Maximum of 2 Penguin 'controllers' per unit.
Each controller is an 8-way processor, handling up to 4 'arrays' each, or 150Gb (raw).

Implying 2.3-2.5Gb per drive

The C3010, seemingly the largest HP disk in 1992, was 2.47Gb unformatted and 2Gb formatted (512by sectors), [notionally 595by unformatted sectors]
The C3010 specs included:

MTBF: 300,000 hrs
Unrecoverable Error Rate (UER): 1 in 10^14 bits transferred
11.5 msec avg seek, (5.5msec rotational latency, 5400RPM)
256Kb cache, 1:1 sector interleave, 1,7 RLL encoding, Reed-Solomon ECC.
max 43W 'fast-wide' option, 36W running.

runs up to 8 'channel programs' and independently transfer on 4 channels (to mainframe).
manages a 64-512Mb battery-backed cache (shared or per controller not stated)
implements on-the-fly compression, cites maximum doubling capacity.

and dynamic mapping necessary CKD (count, key, data) for variable-sized IBM blocks onto the fixed blocks internally.
a extra (local?) 8Mb of non-volatile memory is used to store these tables/maps.

Uses a "Log-Structured File System" so blocks are not written back to the same place on the disk.
Not stated if the SCSI buses are one-per-arry or 'orthogonal'. i.e. Redundancy groups are made up from one disk per 'array'.

Elsewhere, Katz, one of the authors, uses a diagram of a generic RAID system not subject to any "Single Point of Failure":

with dual-controllers and dual channel interfaces.

Controllers cross-connected to each interface.

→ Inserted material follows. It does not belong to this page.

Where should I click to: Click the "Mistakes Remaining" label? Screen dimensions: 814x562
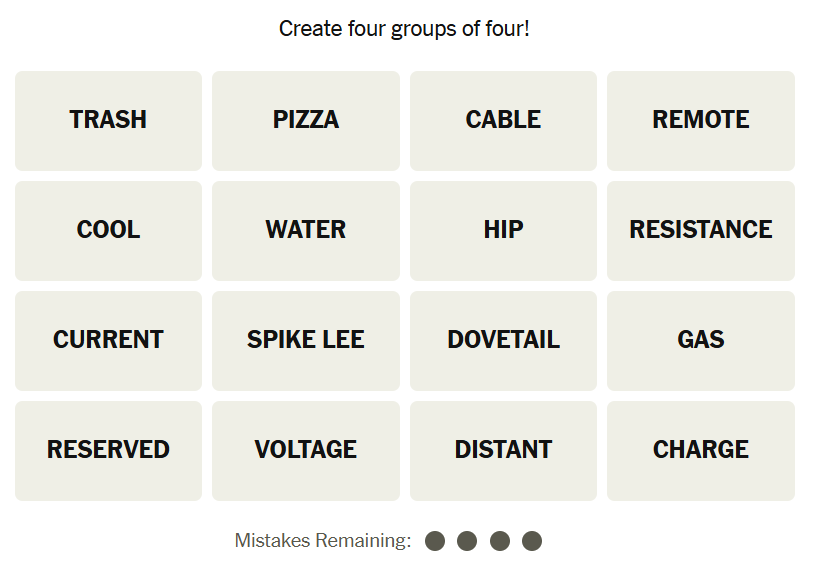point(322,541)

dual-ported disks connected to both controllers.

This halves the number of unique drives in a system, or doubles the number of SCSI buses/HBA's, but copes with the loss of a controller.

Implying any battery-backed cache (not in diagram) would need to be shared between controllers.

From this, a reasonable guess at aspects of the design is:

HP C3010 drives were used, 2Gb formatted. [Unable to find list prices on-line]

These drives were SCSI-2 (up to 16 devices per bus)
available as single-ended (5MB/sec) or 'fast' differential (10MB/sec) or 'fast-wide' (16-bit, 20MB/sec). At least 'fast' differential, probably 'fast-wide'.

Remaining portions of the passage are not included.